Em meio aos conflitos, inclusive armados, no campus da Usp, tive oportunidade de conversar com alguns amigos “universitários de luta”. Eis um jargão popular entre os engajados da Usp. Serve para definir o estudante que, mesmo renegado dentro de um ou outro marxismo, ocupa seu tempo nas lutas pela… universidade ou pela … classe popular. Essas duas causes equilibram a balança da retórica de um universitário de luta.
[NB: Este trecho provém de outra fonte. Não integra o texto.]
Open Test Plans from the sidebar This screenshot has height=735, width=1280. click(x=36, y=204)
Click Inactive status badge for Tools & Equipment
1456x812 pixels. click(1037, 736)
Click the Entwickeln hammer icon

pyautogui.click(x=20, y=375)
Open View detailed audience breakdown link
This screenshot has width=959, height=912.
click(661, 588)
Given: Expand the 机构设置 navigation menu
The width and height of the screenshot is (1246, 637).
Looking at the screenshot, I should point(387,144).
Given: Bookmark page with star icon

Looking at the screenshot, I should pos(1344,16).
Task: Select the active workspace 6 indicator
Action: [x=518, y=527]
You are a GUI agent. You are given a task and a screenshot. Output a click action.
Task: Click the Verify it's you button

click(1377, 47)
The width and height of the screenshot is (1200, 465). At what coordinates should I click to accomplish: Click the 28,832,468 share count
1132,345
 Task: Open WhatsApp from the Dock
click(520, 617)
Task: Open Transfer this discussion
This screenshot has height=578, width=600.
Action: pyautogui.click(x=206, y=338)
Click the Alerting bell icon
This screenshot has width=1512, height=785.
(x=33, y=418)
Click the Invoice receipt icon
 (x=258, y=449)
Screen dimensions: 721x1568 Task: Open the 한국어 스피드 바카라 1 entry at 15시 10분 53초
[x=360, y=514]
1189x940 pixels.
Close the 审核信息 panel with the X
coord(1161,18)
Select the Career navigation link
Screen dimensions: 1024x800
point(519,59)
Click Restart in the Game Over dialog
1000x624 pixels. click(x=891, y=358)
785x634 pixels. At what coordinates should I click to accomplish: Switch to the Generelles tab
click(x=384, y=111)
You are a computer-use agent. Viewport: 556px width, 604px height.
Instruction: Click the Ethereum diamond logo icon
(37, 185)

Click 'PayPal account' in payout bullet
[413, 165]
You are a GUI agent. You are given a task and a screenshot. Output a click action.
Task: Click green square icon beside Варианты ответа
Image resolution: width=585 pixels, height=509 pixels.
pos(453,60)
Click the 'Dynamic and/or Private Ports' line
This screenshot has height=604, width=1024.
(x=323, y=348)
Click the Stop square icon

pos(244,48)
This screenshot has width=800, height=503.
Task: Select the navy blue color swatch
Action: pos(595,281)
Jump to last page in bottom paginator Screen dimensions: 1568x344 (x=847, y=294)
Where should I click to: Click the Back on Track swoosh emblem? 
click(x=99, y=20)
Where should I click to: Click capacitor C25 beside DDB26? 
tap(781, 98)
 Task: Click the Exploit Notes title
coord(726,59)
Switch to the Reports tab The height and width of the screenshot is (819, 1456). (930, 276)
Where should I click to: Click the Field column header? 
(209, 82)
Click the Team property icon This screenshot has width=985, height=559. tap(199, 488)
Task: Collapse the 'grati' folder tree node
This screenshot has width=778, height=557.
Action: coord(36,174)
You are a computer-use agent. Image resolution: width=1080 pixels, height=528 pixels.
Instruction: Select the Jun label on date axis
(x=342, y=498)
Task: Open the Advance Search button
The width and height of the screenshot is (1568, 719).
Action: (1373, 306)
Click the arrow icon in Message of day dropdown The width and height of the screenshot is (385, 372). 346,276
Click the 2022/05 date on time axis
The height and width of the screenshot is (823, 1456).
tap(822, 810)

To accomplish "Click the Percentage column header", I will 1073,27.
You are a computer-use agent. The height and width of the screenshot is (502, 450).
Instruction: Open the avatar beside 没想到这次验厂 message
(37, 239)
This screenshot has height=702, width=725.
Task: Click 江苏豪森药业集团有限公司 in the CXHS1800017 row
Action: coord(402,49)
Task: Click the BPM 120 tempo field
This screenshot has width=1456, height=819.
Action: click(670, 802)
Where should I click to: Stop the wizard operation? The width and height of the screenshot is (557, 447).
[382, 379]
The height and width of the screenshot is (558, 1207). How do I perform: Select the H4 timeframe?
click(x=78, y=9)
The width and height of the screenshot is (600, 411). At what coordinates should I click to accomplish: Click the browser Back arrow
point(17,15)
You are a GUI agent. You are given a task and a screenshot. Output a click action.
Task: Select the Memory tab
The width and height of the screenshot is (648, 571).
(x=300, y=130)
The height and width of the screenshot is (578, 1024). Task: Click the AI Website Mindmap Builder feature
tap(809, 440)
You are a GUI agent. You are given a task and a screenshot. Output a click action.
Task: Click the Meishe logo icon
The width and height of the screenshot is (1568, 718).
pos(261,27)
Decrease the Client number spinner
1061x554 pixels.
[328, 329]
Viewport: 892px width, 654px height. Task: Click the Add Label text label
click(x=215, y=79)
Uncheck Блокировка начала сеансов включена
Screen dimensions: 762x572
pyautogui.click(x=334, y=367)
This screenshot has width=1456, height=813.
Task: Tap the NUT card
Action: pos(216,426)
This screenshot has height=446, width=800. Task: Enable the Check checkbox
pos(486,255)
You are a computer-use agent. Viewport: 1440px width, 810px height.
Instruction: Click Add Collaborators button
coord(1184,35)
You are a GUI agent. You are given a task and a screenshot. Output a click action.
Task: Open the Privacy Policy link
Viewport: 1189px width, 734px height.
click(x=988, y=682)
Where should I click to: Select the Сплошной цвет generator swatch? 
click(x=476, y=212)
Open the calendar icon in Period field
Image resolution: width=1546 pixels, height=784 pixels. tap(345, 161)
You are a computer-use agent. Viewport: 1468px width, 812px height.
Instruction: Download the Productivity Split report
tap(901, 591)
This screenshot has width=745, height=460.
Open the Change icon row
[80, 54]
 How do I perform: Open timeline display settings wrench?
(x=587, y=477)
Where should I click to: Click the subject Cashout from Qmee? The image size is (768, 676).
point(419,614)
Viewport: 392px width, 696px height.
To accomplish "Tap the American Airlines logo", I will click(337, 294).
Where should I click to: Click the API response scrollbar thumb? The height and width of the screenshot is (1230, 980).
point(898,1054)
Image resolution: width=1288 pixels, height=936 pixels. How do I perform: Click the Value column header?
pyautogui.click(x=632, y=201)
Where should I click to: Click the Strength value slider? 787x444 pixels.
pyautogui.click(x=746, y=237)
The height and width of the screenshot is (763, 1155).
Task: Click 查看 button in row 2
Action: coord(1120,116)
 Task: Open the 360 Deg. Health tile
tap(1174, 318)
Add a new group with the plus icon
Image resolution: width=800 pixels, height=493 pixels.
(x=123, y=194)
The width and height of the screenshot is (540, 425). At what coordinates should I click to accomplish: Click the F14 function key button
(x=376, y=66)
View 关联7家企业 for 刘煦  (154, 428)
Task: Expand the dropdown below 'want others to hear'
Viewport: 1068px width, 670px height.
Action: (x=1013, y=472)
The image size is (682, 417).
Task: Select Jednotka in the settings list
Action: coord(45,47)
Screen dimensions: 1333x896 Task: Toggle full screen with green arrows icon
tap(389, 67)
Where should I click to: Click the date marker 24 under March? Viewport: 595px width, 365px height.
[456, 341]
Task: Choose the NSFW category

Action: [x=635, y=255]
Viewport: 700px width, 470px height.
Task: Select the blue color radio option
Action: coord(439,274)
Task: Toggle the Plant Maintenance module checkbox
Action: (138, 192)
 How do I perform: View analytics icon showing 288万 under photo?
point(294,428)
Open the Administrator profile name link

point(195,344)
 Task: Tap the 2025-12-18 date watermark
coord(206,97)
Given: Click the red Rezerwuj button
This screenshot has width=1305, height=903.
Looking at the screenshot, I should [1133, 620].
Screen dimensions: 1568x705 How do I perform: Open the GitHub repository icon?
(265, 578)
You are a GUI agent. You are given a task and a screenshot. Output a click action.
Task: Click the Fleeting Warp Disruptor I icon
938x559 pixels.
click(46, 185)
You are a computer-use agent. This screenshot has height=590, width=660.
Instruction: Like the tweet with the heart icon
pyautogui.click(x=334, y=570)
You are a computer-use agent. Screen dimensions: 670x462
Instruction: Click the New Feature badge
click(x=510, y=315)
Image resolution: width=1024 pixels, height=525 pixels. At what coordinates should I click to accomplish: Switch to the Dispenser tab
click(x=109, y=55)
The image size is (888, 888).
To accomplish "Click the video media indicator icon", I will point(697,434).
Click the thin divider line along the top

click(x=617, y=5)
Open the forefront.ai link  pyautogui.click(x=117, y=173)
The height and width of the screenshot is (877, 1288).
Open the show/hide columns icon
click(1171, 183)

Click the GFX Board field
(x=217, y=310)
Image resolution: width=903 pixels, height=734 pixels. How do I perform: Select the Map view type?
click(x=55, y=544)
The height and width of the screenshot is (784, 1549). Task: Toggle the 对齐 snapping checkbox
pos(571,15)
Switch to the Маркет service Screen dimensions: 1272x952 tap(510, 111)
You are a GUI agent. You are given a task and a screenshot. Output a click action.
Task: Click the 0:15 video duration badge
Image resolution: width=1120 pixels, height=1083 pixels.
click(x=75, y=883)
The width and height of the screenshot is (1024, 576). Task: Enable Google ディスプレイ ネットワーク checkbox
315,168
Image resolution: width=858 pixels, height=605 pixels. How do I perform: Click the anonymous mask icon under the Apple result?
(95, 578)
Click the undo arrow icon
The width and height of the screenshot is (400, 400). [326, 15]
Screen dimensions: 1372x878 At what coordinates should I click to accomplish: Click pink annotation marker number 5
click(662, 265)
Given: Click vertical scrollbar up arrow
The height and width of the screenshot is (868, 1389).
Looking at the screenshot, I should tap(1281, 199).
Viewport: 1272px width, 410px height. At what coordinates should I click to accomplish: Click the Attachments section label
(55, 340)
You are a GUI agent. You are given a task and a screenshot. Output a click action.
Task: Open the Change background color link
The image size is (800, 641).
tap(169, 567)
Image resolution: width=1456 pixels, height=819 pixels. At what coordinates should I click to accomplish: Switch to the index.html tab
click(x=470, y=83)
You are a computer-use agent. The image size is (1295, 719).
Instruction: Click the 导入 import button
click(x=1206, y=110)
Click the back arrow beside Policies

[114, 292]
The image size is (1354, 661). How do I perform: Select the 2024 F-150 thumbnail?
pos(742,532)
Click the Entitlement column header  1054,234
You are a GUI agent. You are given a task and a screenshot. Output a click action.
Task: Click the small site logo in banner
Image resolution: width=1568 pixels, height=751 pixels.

Se estudante universitário tivesse por função lutar, deveria freqüentar outro tipo de academia. Mas no fundo as lutas representam sonhos de uma revolução de verão. Logo que as paixões se congelem, a revolução ficará para o próximo ano.
Universitários de luta são adolescentes brincando de revolução. Muitos deles não sabem que se trata de uma brincadeira, levam a sério, acreditam que estão lutando por algo melhor que o luxo da sua cidadania.
Pretensos cosmo-visionários, são eles limitados ao corporativismo universitário; pretensos porta-vozes das minorias, são eles irresponsáveis privilegiados; pretensos vanguardistas de um novo tempo, carregam eles a mesma cartilha do PCB de 1922 e suas atuais dezenas variações.
Analisar os discursos de um universitário de luta, qualquer que seja sua corrente no emaranhado que é conjunto de marxismos, revela uma contradição: ora defendem os oprimidos, ora defendem interesses corporativos da universidade (salários, moradias, subsídios).
Se vêem coerência nisso, não sei. Talvez pensem que os estudantes precisem de tais benefícios porque são os legítimos representantes do povo. Prepotência? Arrogância? Ao que parece eles realmente acreditam ter as soluções para os problemas sociais todos.
A despeito do que pensam, qualquer olhar externo considera completamente absurdo esse discurso de benefício para estudantes. Para o olhar dos cidadãos-não-engajados, um uspiano já é um privilegiado, nunca um pobre coitado. Mesmo sem apelo popular, esse discurso, removido o clamor e os exageros de sua retórica, por vezes apresenta solicitações justas sobre condições para ensino e pesquisa de qualidade.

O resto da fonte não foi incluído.